Without any of the pictures, print every record below exactly.

+ + +

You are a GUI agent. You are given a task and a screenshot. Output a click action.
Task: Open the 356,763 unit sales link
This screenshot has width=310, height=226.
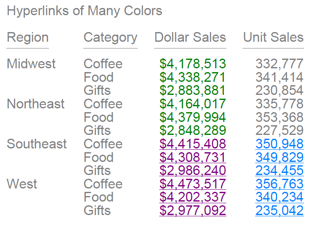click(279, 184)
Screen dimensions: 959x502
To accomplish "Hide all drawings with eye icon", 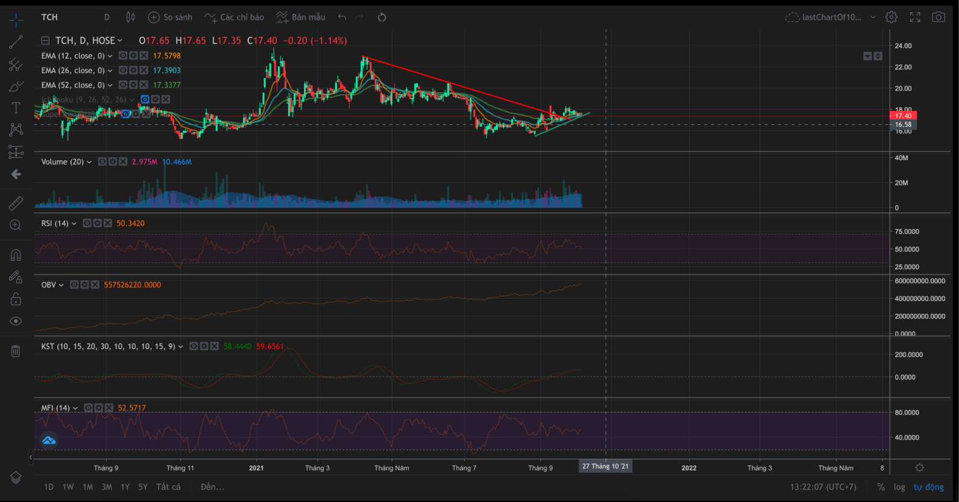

+ + +

→ Answer space
You are a GUI agent. You are given a task and a screenshot. Output a click action.
Task: Open the 356,763 unit sales link
This screenshot has width=310, height=226.
click(279, 184)
Screen dimensions: 959x502
To accomplish "Hide all drawings with eye icon", 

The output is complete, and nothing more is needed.